Exercise prompt:
Return every line below in which "blue" appears.

Records for the task:
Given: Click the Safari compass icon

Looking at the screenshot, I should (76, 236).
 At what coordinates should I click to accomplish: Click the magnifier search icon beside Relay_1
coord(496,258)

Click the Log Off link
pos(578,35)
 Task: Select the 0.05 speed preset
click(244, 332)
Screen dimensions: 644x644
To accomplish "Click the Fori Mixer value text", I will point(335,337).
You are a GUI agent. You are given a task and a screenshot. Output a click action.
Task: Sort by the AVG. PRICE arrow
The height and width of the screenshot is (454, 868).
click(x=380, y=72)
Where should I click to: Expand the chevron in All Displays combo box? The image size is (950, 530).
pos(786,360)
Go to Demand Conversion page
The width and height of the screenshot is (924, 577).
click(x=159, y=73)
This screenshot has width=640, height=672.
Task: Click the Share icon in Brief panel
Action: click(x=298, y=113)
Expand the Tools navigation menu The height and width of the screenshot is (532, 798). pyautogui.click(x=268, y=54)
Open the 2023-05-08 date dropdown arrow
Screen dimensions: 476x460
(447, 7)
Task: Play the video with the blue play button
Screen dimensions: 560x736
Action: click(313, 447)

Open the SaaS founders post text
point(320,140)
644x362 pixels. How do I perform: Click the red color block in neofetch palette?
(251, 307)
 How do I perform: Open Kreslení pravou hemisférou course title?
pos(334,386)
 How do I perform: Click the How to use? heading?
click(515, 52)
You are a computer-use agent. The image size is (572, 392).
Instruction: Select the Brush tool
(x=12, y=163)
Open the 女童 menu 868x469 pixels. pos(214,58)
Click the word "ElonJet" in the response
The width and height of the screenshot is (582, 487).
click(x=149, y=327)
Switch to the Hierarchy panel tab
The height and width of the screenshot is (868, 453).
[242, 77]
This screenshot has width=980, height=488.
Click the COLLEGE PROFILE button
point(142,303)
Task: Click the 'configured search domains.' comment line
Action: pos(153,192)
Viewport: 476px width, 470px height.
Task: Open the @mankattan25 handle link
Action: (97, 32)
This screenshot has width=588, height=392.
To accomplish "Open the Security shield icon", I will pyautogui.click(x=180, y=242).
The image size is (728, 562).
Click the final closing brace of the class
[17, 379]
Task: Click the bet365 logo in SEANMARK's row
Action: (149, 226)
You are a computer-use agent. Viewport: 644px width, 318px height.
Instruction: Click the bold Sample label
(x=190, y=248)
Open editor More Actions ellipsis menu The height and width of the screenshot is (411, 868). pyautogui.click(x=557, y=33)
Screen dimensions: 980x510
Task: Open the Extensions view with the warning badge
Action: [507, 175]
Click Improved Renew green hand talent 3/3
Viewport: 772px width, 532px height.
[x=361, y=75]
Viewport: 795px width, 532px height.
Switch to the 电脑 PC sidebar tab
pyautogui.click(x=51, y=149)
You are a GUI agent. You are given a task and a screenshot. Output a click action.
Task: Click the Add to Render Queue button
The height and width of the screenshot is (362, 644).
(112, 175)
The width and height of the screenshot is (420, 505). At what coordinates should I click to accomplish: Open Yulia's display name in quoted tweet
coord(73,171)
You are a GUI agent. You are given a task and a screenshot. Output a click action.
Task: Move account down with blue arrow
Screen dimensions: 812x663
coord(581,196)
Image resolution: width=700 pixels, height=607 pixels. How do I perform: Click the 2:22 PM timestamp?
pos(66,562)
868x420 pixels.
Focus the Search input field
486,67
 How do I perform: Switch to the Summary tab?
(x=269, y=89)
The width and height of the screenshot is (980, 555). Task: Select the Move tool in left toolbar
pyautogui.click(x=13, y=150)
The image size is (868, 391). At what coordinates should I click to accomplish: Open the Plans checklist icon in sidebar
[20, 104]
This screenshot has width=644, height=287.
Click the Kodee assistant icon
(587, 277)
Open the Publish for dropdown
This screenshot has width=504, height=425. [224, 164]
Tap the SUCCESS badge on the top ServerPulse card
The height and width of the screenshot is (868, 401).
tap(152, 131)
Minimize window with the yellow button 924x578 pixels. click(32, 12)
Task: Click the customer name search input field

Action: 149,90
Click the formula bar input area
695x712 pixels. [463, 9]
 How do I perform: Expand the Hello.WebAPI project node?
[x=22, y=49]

Solution for this exercise:
Task: Play the video with the blue play button
Task: Move account down with blue arrow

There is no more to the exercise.